- **What needs to be done**: Could you repeat all of the entries below word for word, apart from the pictures?

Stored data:
--- --- ---

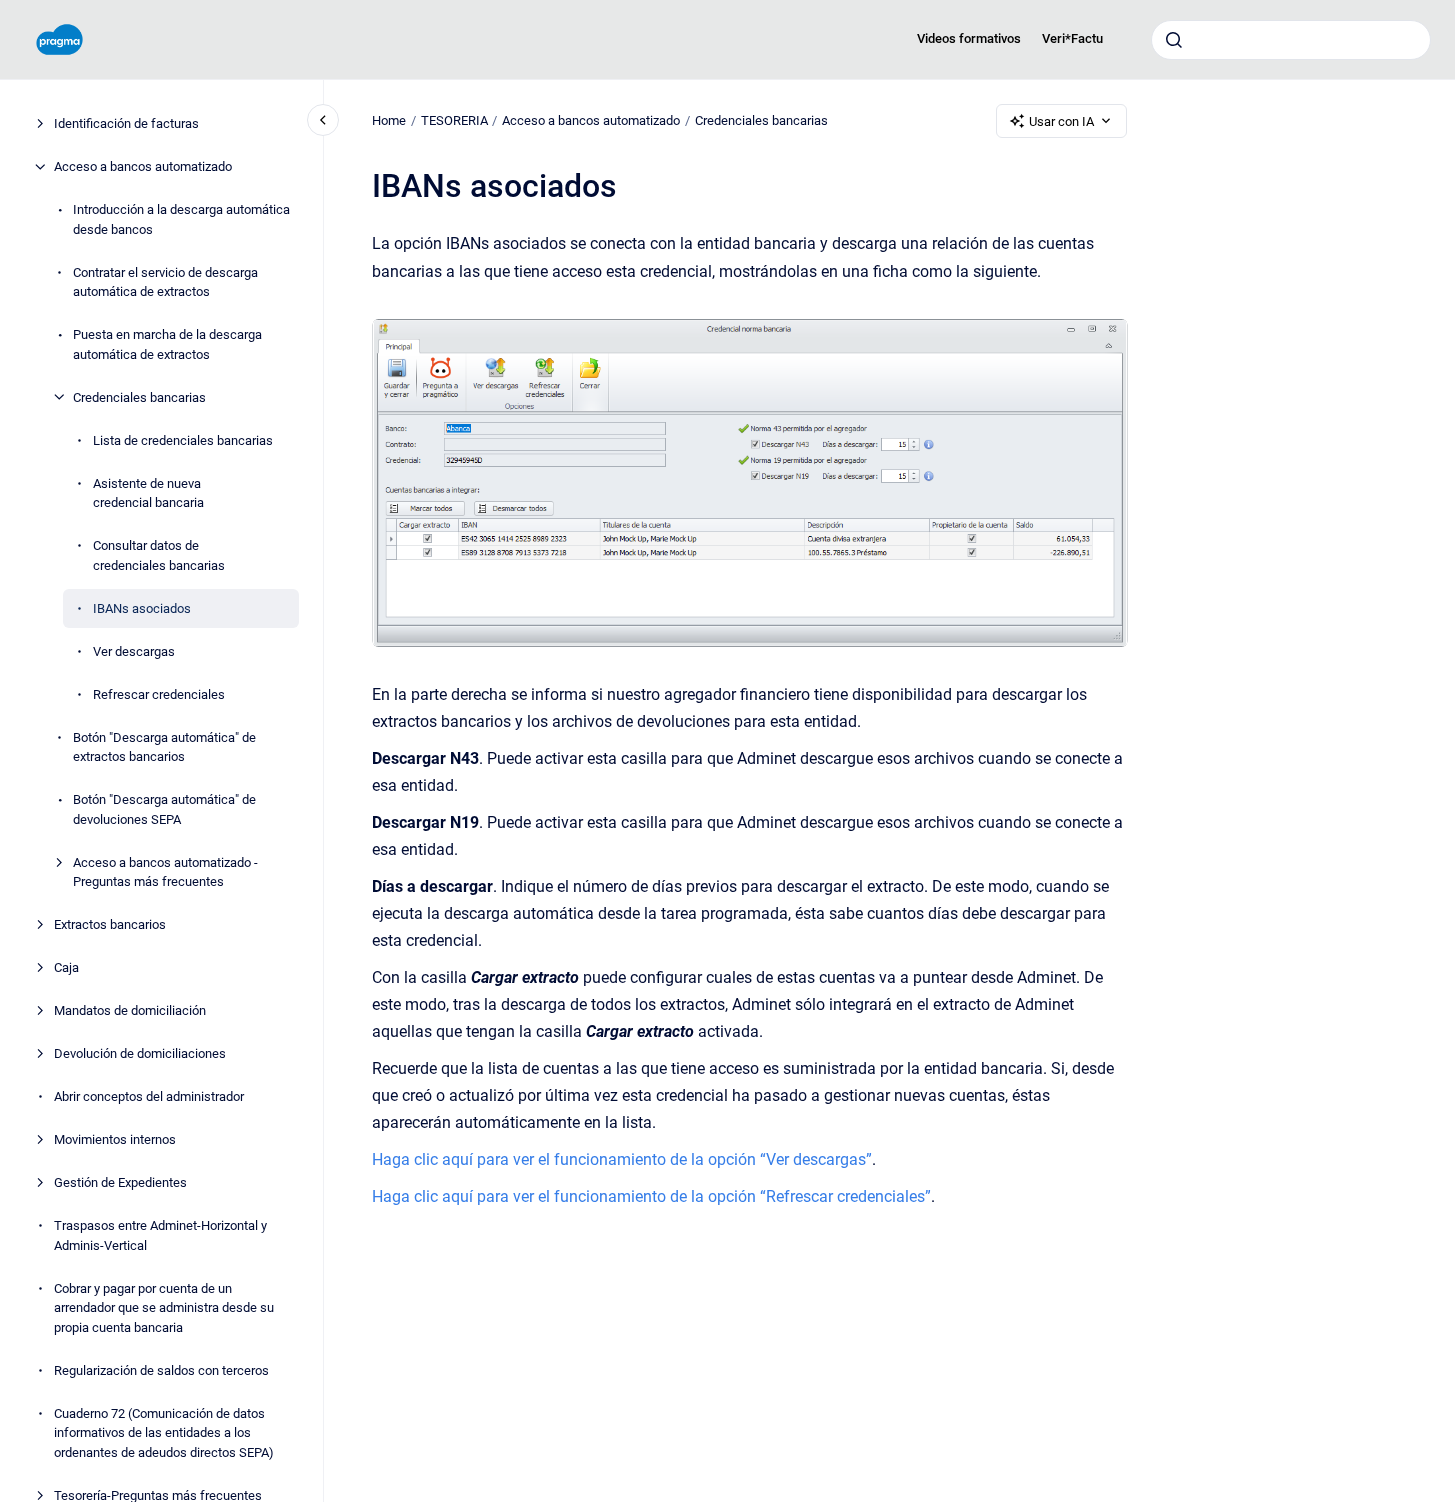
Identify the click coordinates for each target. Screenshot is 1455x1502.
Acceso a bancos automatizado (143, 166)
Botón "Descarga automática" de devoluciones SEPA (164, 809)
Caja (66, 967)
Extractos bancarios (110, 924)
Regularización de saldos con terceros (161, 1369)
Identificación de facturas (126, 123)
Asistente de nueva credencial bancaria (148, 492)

--- --- ---

- **Response to the exercise**:
Identify the click coordinates for each target. Screenshot is 1455x1502.
Acceso a bancos automatizado (143, 166)
Botón "Descarga automática" de devoluciones SEPA (164, 809)
Caja (66, 967)
Extractos bancarios (110, 924)
Regularización de saldos con terceros (161, 1369)
Identificación de facturas (126, 123)
Asistente de nueva credencial bancaria (148, 492)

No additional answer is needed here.